[WHAT TO WORK ON]
In the data that follows, count the lines where "will" appears, and write only the number.

[DATASET ENTRIES]
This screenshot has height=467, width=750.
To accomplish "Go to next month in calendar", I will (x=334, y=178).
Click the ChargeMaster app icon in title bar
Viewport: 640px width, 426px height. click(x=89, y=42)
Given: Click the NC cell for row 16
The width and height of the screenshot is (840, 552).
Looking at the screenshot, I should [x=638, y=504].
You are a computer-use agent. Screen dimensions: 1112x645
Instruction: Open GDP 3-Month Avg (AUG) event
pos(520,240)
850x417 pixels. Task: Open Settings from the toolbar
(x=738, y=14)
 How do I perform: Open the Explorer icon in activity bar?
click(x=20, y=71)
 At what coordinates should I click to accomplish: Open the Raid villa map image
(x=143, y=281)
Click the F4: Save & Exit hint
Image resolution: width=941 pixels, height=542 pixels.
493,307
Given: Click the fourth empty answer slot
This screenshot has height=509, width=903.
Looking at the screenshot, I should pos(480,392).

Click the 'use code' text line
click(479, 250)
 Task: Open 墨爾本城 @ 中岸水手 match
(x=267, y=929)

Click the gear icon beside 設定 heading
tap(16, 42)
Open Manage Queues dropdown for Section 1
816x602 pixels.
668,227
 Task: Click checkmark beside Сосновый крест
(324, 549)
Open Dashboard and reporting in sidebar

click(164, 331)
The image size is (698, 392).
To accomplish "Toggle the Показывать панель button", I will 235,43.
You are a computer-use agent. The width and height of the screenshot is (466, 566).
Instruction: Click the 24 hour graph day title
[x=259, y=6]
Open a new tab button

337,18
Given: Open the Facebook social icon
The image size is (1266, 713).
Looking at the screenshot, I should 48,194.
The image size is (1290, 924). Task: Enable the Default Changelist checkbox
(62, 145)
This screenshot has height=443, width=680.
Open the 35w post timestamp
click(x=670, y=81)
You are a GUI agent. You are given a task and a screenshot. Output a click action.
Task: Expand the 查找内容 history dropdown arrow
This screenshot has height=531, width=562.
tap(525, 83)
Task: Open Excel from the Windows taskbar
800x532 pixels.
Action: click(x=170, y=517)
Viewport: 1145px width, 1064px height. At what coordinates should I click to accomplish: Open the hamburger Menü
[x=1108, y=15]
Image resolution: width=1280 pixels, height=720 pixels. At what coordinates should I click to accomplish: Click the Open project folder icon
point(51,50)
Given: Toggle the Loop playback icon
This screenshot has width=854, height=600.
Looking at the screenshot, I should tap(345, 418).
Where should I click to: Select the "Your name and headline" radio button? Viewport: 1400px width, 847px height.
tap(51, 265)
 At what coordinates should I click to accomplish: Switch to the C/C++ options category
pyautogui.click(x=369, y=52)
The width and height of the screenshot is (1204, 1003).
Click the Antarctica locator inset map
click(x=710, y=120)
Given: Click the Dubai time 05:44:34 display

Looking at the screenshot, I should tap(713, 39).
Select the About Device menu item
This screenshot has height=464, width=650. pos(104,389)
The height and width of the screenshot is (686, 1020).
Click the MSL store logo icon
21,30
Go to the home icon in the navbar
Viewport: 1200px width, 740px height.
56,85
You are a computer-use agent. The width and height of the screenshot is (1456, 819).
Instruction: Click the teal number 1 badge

[ANSWER BOX]
2